Actuellement, la production militaire en Inde est confinée au sein de quelques entreprises publiques, dont les capacités techniques vont du médiocre au très correct, mais qui sont démunies dans les technologies de pointe et la recherche et le développement. Des grands groupes privés comme le conglomérat Tata ou le groupe d'ingénierie Larsen & Toubro ne demandent qu'à se lancer dans la défense, mais les militaires indiens, toujours désireux d'avoir ce qui se fait de mieux, ont tendance à favoriser les fournisseurs internationaux.
C'est dans ce contexte que New Delhi publie chaque année de nouvelles règles encadrant les achats d'armes. Celles qui sont entrées en vigueur ce 1 er juin se caractérisent par la volonté de privilégier systématiquement les producteurs privés indiens. Pour résumer, l'armée devra justifier pour chaque acquisition prévue à l'étranger pourquoi il n'est pas possible de trouver un fabricant indien ou de favoriser la mise en place d'une production locale. Une démarche saluée par les professionnels, avec quelques réserves : « L'intention est bonne, il reste à voir les modalités d'application », estime Neelu Khatri, responsable du secteur défense chez KPMG.
Car, dans la pratique, les règles sans cesse changeantes semblent susciter des difficultés croissantes, comme l'illustrent trois très gros contrats. Celui portant sur la modernisation des Mirage par Thales et Dassault, signé en 2011 et en cours d'exécution, prévoit une répartition claire des rôles entre les Français et Hindustan Aeronautics Ltd. (HAL), le spécialiste public de l'aéronautique. Thales est responsable de la modernisation des quatre premiers avions. Le groupe livrera ensuite à HAL des kits et le groupe indien sera responsable de leur installation sur les suivants.
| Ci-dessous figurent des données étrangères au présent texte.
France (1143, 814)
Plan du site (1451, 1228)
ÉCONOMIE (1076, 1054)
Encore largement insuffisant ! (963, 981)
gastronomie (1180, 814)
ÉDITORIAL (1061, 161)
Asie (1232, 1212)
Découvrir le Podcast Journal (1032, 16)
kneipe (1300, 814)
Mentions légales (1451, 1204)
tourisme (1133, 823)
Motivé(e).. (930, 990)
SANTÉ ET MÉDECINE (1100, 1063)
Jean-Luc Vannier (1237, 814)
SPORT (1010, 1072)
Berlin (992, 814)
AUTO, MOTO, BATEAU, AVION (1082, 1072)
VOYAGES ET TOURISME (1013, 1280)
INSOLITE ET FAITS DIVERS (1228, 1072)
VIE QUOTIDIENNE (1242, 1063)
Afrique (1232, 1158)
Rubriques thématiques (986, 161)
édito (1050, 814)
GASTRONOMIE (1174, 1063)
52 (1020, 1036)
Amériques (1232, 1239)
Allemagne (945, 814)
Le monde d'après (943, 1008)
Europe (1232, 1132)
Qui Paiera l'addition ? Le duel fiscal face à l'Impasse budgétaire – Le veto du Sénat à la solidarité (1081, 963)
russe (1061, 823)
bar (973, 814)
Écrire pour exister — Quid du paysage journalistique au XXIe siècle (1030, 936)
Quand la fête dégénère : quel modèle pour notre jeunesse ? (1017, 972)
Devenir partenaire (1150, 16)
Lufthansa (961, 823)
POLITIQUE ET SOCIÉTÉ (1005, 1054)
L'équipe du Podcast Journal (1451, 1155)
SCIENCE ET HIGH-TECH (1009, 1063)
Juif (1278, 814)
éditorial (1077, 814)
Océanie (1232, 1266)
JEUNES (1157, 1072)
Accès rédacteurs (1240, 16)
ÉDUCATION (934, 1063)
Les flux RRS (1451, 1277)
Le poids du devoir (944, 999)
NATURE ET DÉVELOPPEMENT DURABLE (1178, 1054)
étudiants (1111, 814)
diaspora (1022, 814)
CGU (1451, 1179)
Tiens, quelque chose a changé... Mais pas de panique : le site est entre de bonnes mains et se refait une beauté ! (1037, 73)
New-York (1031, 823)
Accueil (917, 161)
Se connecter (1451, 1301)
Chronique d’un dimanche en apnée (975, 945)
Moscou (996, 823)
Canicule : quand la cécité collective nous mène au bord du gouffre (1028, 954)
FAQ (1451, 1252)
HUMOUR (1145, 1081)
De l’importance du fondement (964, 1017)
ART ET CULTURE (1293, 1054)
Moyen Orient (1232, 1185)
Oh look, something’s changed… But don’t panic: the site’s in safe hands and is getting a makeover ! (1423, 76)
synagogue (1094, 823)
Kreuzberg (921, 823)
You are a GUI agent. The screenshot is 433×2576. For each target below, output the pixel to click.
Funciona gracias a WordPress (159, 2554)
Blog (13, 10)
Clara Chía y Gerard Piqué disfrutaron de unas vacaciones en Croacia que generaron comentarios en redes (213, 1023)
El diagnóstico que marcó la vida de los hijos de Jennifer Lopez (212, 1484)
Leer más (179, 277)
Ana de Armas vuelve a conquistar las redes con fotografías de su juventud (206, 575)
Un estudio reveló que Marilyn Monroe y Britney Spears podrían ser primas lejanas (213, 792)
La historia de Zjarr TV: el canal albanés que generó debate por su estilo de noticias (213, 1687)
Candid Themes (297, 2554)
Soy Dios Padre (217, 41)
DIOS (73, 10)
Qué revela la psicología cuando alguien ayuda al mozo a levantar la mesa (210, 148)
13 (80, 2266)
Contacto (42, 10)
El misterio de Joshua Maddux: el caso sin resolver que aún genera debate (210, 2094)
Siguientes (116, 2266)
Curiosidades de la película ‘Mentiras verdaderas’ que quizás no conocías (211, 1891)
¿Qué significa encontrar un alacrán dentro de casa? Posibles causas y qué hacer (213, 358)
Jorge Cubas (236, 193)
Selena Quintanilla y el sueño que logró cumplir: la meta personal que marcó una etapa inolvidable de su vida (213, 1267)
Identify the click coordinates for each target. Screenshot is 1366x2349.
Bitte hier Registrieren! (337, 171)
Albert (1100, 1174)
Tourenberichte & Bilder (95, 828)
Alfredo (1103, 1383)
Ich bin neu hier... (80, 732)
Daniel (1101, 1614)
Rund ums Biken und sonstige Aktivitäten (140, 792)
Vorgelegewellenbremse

Dans le cas des Rafale, le processus prévoit à l'inverse que, après la livraison en Inde des premiers appareils fabriqués en France, Dassault restera responsable du montage des appareils suivants réalisé par HAL. Cette disposition semble à l'origine du retard pris par la négociation. Enfin, le nouvel appel d'offres pour l'achat de 56 avions de transport est encore différent : les 16 premiers seront fournis par le vainqueur tandis que les 40 suivants devront être fabriqués par un groupe privé indien partenaire. « C'est absurde, avance un professionnel, aucun groupe privé ne va créer une chaîne de montage pour 40appareils seulement. »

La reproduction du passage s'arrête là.